The importance of working capital and controlling the timing of payments is equally important to buyers, too.

“We’ve seen many examples where having those funds earlier than they would normally get them because they took a card product has had a material impact on that business and their ability to stay open,” Leavitt said.

The Sum Of The PARTS  

Beyond the growing interest in the benefits that faster and more flexible payments can bring to businesses, Leavitt said there are many other factors pushing firms to consider migrating their payments to commercial cards.

Leavitt said he’s had “phenomenal success” demonstrating the benefits of commercial card use and acceptance by citing the acronym “PARTS,” which stands for “pricing, automation, reporting, timing of payments and security.”

“When we talk about flexible pricing and a completely automated process for [businesses] to receive the proceeds of a credit card transaction, to receive the reporting in a way that works for them, that’s a completely different conversation,” Leavitt said.

Using PARTS has enabled Boost to bring on large strategic suppliers that have historically rejected card acceptance.

Consider the hypothetical example of a $15 million monthly B2B payment that contains 5,000 invoices.

“The only way that a supplier would be willing to take cards under that scenario is if, first and foremost, the process is automated,” Leavitt said. “You completely eliminate the human element to it — and with it, eliminate human error possibilities.”

He added that of equal importance to these massive but passive automated payments is data exchange. While checks, wires and most ACH transactions are limited as to what kind of data you can have, commercial credit cards aren’t.

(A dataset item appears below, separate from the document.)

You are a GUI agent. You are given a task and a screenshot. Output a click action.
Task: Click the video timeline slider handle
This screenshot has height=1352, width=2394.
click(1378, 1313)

For instance, he said Boost recently processed a $31 million B2B payment that had “quite a bit of data that needed to accompany that transaction. [We] reported both to the supplier in their format and to the buyer in their format.”

“You’re virtually unlimited as to the amount of data that can accompany [a commercial card] transaction,” Leavitt said.  And with Boost’s “virtual card lockbox” STP platform, there is no need for buyers or suppliers to share bank account information. All payments are “pushed” by the buyer into the supplier’s depository account without the need to share card data.